Mengingat faktor kejiwaan sangat berperan penting dalam manifestasi nyeri yang subjektife, maka pemeriksaan psikologis juga merupakan bagian yang harus dilakukan dengan seksama agar dapat menguraikan faktor-faktor kejiwaan yang menyertai. Test yang biasanya digunakan untuk menilai psikologis pasien berupa the Minnesota Multiphasic Personality Inventory (MMPI). Dalam menetahui permasalahan psikologis yang ada maka akan memudahkan dalam pemilihan obat yang tepat untuk penaggulangan nyeri(Hamill, 2009).
d. Pemeriksaan penunjang
Pemeriksaan penunjang dilakukan bertujuan untuk mengatahui penyebab dari nyeri. Pemeriksaan yang dilakukan seperti pemeriksaan laboratorium dan pemeriksaan imaging seperti foto polos, CT scan, MRI atau bone scan(Latief, 2010; Hamill, 2009).

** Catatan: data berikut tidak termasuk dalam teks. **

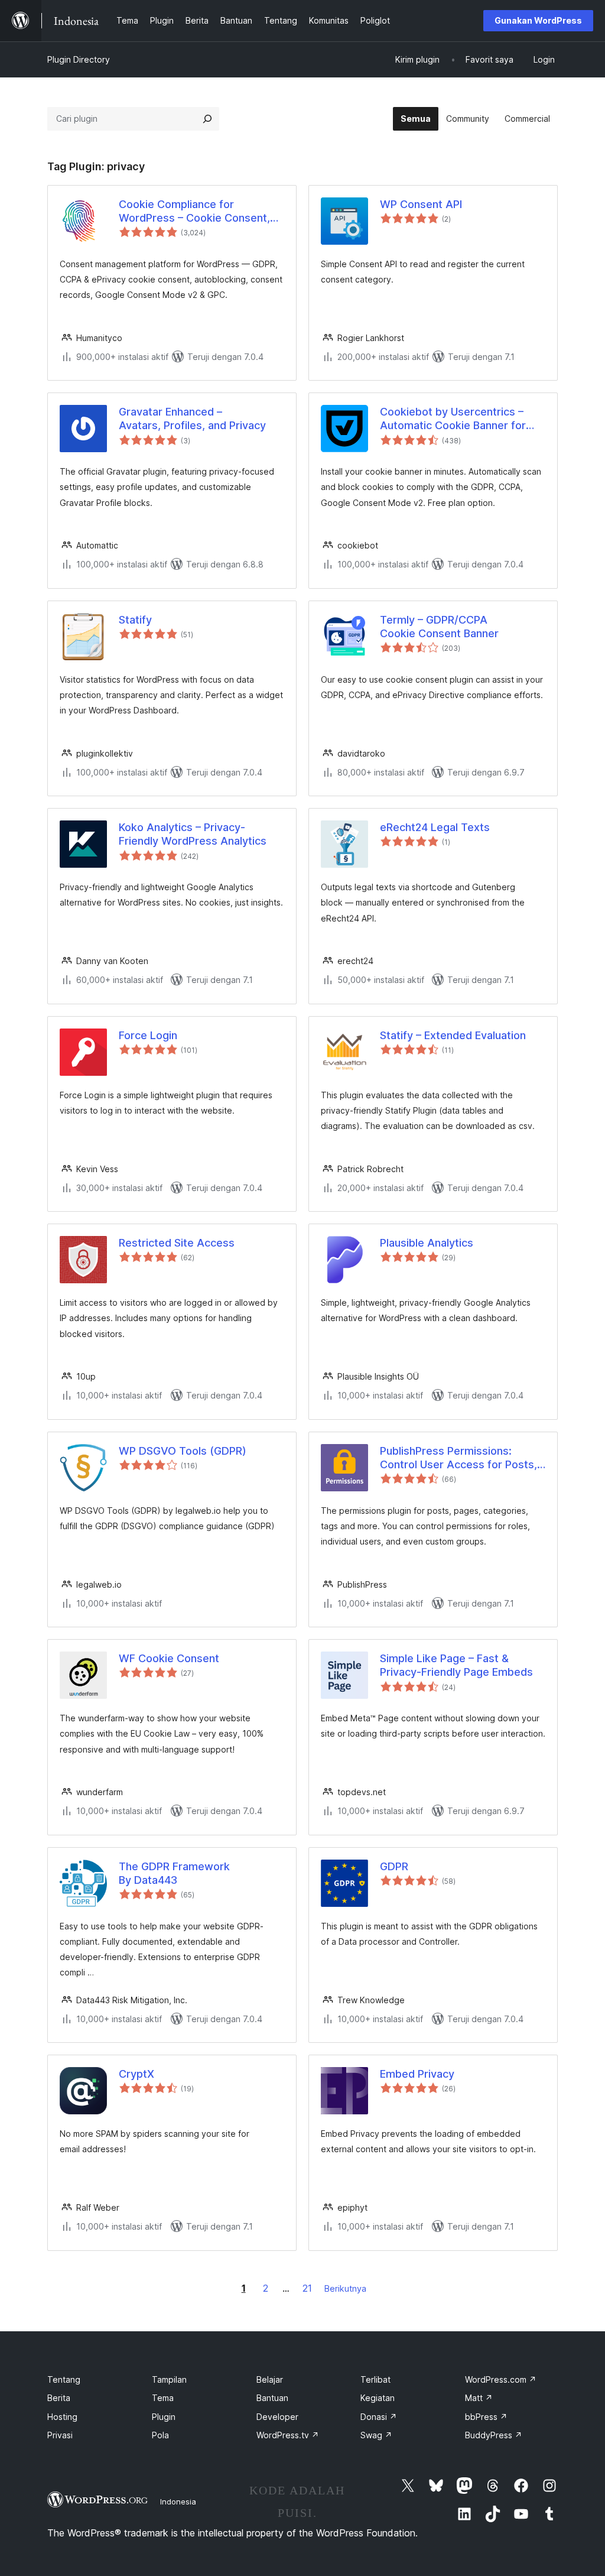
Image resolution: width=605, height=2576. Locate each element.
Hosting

2.9. Penatalaksanaan Nyeri Akut
Setelah diagnosis nyeri ditetapkan, rencana terapi harus disusun. Landasan- landasan yang dianjurkan dalam penatalaksanaan nyeri(Mangku dkk, 2018):
1. Mengutamakan pendekatan klinis termasuk pendekatan psikoterapi 2. Melibatkan pasien dan keluarga, dan menjelaskan kemungkinan-
kemungkinan terapi klinis apa yang tersedia
3. Menyarankan pasien dan keluarga untuk menginformasikan secara terperinci mengenai nyeri dan lain-lain yang dianggapnya penting untuk diketahui.
Kendala-kendala dalam penatalaksanaan nyeri(Mangku dkk, 2018):
1. Dari pihak dokter
24 Berbagai kendala dari dokter biasanya meliputi kurangnya pengetahuan dalam menilai sifat dan beratnya nyeri. Adanya peraturan-peraturan tentang penggunaan narkotika juga dapat menyebabkan fobia terhadap penggunaan morfin, selain itu efek samping obat sering dikhawatirkan.
2. Dari pihak pasien
Seringkali pasien kurang terbuka dalam melaporkan sifat dan beratnya nyeri yang dirasakan, nyeri juga dirasakan secara subjektif sehingga sulit dievaluasi dengan tepat. Beberapa pasien juga fobia terhadap penggunaan morfin karena takut akan penggunaannya dan efek samping yang bisa terjadi.
3. Dari pihak pelayanan medis
Pihak pelayanan medis termasuk asuransi medis terkadang memberatkan keluarga pasien karena system ganti pembiayaan yang kurang memadai dan prosedur yang sulit. Aturan-aturan tentang penggunaan narkotika terutama opioid menyebabkan sulitnya ketersediaan obat jenis ini.
Perencanaan pengobatan untuk paska bedah harus disusun. Beberapa modalitas pengobatan nyeri akut paska bedah telah dicoba dan diteliti, beberapa jenis diantaranya sebagai berikut:
a. Modalitas fisik
Modalitas fisik umumnya dianggap aman, namun bukti tentang efektivitasnya sebagai terapi terapi tambahan bagian dari pendekatan multimodal manajemen nyeri perioperative bervariasi secara substansial. Beberapa contoh terapi fisik adalah TENS (Transcutaneous Electrical Nerve Stimulation), akupuntur, pijat, terapi dingin (dengan dan tanpa kompresi), terapi panas terlokalisasi, gerakan pasif terus menerus, dan imobilisasi atau bracing (Chous dkk, 2016).
TENS merupakan perangkat yang memberikan arus listrik tegangan rendah melalui kulit. Diperirakan mengkaktifkan jalur inhibisi descenden endogen kemudian mengaktifkan reseptor opioid agar menurunkan rangsangan sentral dan mengurangi rasa sakit melalui efek stimulasi pada serat aferen berdiameter besar.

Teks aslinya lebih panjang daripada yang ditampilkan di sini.